Dataset records:
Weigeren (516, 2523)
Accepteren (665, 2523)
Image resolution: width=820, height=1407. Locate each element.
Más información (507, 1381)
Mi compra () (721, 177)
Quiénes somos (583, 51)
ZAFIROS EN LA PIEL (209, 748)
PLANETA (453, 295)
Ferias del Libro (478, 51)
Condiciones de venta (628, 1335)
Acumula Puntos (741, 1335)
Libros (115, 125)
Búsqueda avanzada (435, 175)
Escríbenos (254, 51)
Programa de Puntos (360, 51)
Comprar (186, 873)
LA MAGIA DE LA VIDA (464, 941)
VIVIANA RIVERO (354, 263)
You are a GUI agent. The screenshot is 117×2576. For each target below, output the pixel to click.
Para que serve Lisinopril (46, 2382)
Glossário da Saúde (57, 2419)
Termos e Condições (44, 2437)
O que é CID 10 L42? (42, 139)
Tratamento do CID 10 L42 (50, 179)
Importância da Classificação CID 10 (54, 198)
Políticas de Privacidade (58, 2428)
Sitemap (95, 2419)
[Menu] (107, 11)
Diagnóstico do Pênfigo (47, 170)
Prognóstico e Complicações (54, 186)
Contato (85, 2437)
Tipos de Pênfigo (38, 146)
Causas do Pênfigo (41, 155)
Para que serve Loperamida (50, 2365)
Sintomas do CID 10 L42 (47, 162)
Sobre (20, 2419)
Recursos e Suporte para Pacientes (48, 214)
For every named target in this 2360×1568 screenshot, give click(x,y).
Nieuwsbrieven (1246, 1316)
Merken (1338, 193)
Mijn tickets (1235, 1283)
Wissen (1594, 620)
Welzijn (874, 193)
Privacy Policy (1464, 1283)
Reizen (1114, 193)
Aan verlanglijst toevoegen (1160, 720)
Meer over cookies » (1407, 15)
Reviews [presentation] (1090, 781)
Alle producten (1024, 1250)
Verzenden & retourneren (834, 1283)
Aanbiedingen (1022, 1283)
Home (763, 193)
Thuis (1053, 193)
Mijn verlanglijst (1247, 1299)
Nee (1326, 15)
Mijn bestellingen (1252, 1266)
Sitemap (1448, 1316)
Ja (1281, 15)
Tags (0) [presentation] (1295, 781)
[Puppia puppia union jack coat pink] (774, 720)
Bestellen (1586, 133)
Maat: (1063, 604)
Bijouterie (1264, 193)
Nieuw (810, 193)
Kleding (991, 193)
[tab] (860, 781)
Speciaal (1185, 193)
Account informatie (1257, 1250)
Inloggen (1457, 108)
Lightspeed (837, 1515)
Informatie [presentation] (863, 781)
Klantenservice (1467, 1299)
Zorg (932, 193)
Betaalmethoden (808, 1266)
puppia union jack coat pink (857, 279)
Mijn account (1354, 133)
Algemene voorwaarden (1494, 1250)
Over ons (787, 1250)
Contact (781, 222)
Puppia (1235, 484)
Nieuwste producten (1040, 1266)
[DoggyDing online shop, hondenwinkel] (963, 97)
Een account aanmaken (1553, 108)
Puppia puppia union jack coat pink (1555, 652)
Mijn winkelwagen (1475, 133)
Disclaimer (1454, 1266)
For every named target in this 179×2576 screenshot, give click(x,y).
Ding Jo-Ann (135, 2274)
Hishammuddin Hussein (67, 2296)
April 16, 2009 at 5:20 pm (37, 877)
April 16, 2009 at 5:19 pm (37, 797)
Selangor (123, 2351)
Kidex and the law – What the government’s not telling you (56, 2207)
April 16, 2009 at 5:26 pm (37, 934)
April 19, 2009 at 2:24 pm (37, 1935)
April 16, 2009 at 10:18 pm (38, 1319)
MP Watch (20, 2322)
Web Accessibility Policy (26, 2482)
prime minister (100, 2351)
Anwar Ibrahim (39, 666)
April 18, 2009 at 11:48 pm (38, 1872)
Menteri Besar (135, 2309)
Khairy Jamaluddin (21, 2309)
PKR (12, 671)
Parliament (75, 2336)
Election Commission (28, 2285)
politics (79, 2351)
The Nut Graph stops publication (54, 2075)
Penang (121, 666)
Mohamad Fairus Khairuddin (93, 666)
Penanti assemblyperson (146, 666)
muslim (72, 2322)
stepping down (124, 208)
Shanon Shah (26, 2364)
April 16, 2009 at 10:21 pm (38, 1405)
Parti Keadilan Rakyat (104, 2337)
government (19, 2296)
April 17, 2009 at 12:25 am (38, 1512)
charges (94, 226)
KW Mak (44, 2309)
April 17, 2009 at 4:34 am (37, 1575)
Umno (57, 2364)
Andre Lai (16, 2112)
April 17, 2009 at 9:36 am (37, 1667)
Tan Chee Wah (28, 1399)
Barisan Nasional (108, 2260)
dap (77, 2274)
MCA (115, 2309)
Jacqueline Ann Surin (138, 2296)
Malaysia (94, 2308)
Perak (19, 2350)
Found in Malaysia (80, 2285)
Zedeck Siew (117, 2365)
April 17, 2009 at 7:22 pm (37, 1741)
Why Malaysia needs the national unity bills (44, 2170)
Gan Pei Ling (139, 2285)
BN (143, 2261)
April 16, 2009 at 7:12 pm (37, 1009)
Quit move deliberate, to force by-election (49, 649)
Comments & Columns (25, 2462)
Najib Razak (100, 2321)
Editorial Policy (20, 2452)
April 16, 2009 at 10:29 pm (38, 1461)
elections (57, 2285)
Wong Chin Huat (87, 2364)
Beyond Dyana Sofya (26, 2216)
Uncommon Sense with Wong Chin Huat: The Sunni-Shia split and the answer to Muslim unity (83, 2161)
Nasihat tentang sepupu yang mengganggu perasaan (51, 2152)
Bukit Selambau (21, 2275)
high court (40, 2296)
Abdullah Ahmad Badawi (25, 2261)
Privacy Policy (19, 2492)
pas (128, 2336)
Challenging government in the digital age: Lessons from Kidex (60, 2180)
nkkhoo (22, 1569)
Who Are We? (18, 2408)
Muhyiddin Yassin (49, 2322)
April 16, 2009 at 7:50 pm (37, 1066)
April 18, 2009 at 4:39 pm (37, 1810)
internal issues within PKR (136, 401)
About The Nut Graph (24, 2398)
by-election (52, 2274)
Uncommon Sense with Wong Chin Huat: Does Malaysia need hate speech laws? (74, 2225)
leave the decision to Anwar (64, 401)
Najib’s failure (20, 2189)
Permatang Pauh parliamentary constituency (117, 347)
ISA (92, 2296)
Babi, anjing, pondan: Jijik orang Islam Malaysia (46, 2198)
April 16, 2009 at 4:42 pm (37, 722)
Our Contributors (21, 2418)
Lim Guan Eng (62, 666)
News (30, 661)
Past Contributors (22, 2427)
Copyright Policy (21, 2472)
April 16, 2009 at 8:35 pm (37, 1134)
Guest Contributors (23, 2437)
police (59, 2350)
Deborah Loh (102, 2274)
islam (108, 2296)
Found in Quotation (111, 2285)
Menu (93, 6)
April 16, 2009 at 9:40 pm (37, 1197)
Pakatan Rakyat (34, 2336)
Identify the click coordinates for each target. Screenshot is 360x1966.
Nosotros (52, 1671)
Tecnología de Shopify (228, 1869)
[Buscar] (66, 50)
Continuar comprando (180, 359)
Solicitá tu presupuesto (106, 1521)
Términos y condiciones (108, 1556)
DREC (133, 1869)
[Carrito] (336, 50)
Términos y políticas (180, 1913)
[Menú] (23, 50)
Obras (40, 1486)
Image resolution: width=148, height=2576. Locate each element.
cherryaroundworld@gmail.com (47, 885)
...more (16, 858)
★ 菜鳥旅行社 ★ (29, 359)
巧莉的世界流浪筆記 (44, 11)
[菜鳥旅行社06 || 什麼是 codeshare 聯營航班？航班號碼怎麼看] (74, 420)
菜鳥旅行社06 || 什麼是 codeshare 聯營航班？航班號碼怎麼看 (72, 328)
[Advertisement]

Instructions for the task: From the first line to the last, set down every record exactly as written above.

Answer to the exercise:
Weigeren (516, 2523)
Accepteren (665, 2523)
Image resolution: width=820, height=1407. Locate each element.
Más información (507, 1381)
Mi compra () (721, 177)
Quiénes somos (583, 51)
ZAFIROS EN LA PIEL (209, 748)
PLANETA (453, 295)
Ferias del Libro (478, 51)
Condiciones de venta (628, 1335)
Acumula Puntos (741, 1335)
Libros (115, 125)
Búsqueda avanzada (435, 175)
Escríbenos (254, 51)
Programa de Puntos (360, 51)
Comprar (186, 873)
LA MAGIA DE LA VIDA (464, 941)
VIVIANA RIVERO (354, 263)
You are a GUI agent. The screenshot is 117×2576. For each target below, output the pixel to click.
Para que serve Lisinopril (46, 2382)
Glossário da Saúde (57, 2419)
Termos e Condições (44, 2437)
O que é CID 10 L42? (42, 139)
Tratamento do CID 10 L42 (50, 179)
Importância da Classificação CID 10 (54, 198)
Políticas de Privacidade (58, 2428)
Sitemap (95, 2419)
[Menu] (107, 11)
Diagnóstico do Pênfigo (47, 170)
Prognóstico e Complicações (54, 186)
Contato (85, 2437)
Tipos de Pênfigo (38, 146)
Causas do Pênfigo (41, 155)
Para que serve Loperamida (50, 2365)
Sintomas do CID 10 L42 (47, 162)
Sobre (20, 2419)
Recursos e Suporte para Pacientes (48, 214)
For every named target in this 2360×1568 screenshot, give click(x,y).
Nieuwsbrieven (1246, 1316)
Merken (1338, 193)
Mijn tickets (1235, 1283)
Wissen (1594, 620)
Welzijn (874, 193)
Privacy Policy (1464, 1283)
Reizen (1114, 193)
Aan verlanglijst toevoegen (1160, 720)
Meer over cookies » (1407, 15)
Reviews [presentation] (1090, 781)
Alle producten (1024, 1250)
Verzenden & retourneren (834, 1283)
Aanbiedingen (1022, 1283)
Home (763, 193)
Thuis (1053, 193)
Mijn verlanglijst (1247, 1299)
Nee (1326, 15)
Mijn bestellingen (1252, 1266)
Sitemap (1448, 1316)
Ja (1281, 15)
Tags (0) [presentation] (1295, 781)
[Puppia puppia union jack coat pink] (774, 720)
Bestellen (1586, 133)
Maat: (1063, 604)
Bijouterie (1264, 193)
Nieuw (810, 193)
Kleding (991, 193)
[tab] (860, 781)
Speciaal (1185, 193)
Account informatie (1257, 1250)
Inloggen (1457, 108)
Lightspeed (837, 1515)
Informatie [presentation] (863, 781)
Klantenservice (1467, 1299)
Zorg (932, 193)
Betaalmethoden (808, 1266)
puppia union jack coat pink (857, 279)
Mijn account (1354, 133)
Algemene voorwaarden (1494, 1250)
Over ons (787, 1250)
Contact (781, 222)
Puppia (1235, 484)
Nieuwste producten (1040, 1266)
[DoggyDing online shop, hondenwinkel] (963, 97)
Een account aanmaken (1553, 108)
Puppia puppia union jack coat pink (1555, 652)
Mijn winkelwagen (1475, 133)
Disclaimer (1454, 1266)
For every named target in this 179×2576 screenshot, give click(x,y).
Ding Jo-Ann (135, 2274)
Hishammuddin Hussein (67, 2296)
April 16, 2009 at 5:20 pm (37, 877)
April 16, 2009 at 5:19 pm (37, 797)
Selangor (123, 2351)
Kidex and the law – What the government’s not telling you (56, 2207)
April 16, 2009 at 5:26 pm (37, 934)
April 19, 2009 at 2:24 pm (37, 1935)
April 16, 2009 at 10:18 pm (38, 1319)
MP Watch (20, 2322)
Web Accessibility Policy (26, 2482)
prime minister (100, 2351)
Anwar Ibrahim (39, 666)
April 18, 2009 at 11:48 pm (38, 1872)
Menteri Besar (135, 2309)
Khairy Jamaluddin (21, 2309)
PKR (12, 671)
Parliament (75, 2336)
Election Commission (28, 2285)
politics (79, 2351)
The Nut Graph stops publication (54, 2075)
Penang (121, 666)
Mohamad Fairus Khairuddin (93, 666)
Penanti assemblyperson (146, 666)
muslim (72, 2322)
stepping down (124, 208)
Shanon Shah (26, 2364)
April 16, 2009 at 10:21 pm (38, 1405)
Parti Keadilan Rakyat (104, 2337)
government (19, 2296)
April 17, 2009 at 12:25 am (38, 1512)
charges (94, 226)
KW Mak (44, 2309)
April 17, 2009 at 4:34 am (37, 1575)
Umno (57, 2364)
Andre Lai (16, 2112)
April 17, 2009 at 9:36 am (37, 1667)
Tan Chee Wah (28, 1399)
Barisan Nasional (108, 2260)
dap (77, 2274)
MCA (115, 2309)
Jacqueline Ann Surin (138, 2296)
Malaysia (94, 2308)
Perak (19, 2350)
Found in Malaysia (80, 2285)
Zedeck Siew (117, 2365)
April 17, 2009 at 7:22 pm (37, 1741)
Why Malaysia needs the national unity bills (44, 2170)
Gan Pei Ling (139, 2285)
BN (143, 2261)
April 16, 2009 at 7:12 pm (37, 1009)
Quit move deliberate, to force by-election (49, 649)
Comments & Columns (25, 2462)
Najib Razak (100, 2321)
Editorial Policy (20, 2452)
April 16, 2009 at 10:29 pm (38, 1461)
elections (57, 2285)
Wong Chin Huat (87, 2364)
Beyond Dyana Sofya (26, 2216)
Uncommon Sense with Wong Chin Huat: The Sunni-Shia split and the answer to Muslim unity (83, 2161)
Nasihat tentang sepupu yang mengganggu perasaan (51, 2152)
Bukit Selambau (21, 2275)
high court (40, 2296)
Abdullah Ahmad Badawi (25, 2261)
Privacy Policy (19, 2492)
pas (128, 2336)
Challenging government in the digital age: Lessons from Kidex (60, 2180)
nkkhoo (22, 1569)
Who Are We? (18, 2408)
Muhyiddin Yassin (49, 2322)
April 16, 2009 at 7:50 pm (37, 1066)
April 18, 2009 at 4:39 pm (37, 1810)
internal issues within PKR (136, 401)
About The Nut Graph (24, 2398)
by-election (52, 2274)
Uncommon Sense with Wong Chin Huat: Does Malaysia need hate speech laws? (74, 2225)
leave the decision to Anwar (64, 401)
Najib’s failure (20, 2189)
Permatang Pauh parliamentary constituency (117, 347)
ISA (92, 2296)
Babi, anjing, pondan: Jijik orang Islam Malaysia (46, 2198)
April 16, 2009 at 4:42 pm (37, 722)
Our Contributors (21, 2418)
Lim Guan Eng (62, 666)
News (30, 661)
Past Contributors (22, 2427)
Copyright Policy (21, 2472)
April 16, 2009 at 8:35 pm (37, 1134)
Guest Contributors (23, 2437)
police (59, 2350)
Deborah Loh (102, 2274)
islam (108, 2296)
Found in Quotation (111, 2285)
Menu (93, 6)
April 16, 2009 at 9:40 pm (37, 1197)
Pakatan Rakyat (34, 2336)
Identify the click coordinates for each target. Screenshot is 360x1966.
Nosotros (52, 1671)
Tecnología de Shopify (228, 1869)
[Buscar] (66, 50)
Continuar comprando (180, 359)
Solicitá tu presupuesto (106, 1521)
Términos y condiciones (108, 1556)
DREC (133, 1869)
[Carrito] (336, 50)
Términos y políticas (180, 1913)
[Menú] (23, 50)
Obras (40, 1486)
Image resolution: width=148, height=2576. Locate each element.
cherryaroundworld@gmail.com (47, 885)
...more (16, 858)
★ 菜鳥旅行社 ★ (29, 359)
巧莉的世界流浪筆記 (44, 11)
[菜鳥旅行社06 || 什麼是 codeshare 聯營航班？航班號碼怎麼看] (74, 420)
菜鳥旅行社06 || 什麼是 codeshare 聯營航班？航班號碼怎麼看 (72, 328)
[Advertisement]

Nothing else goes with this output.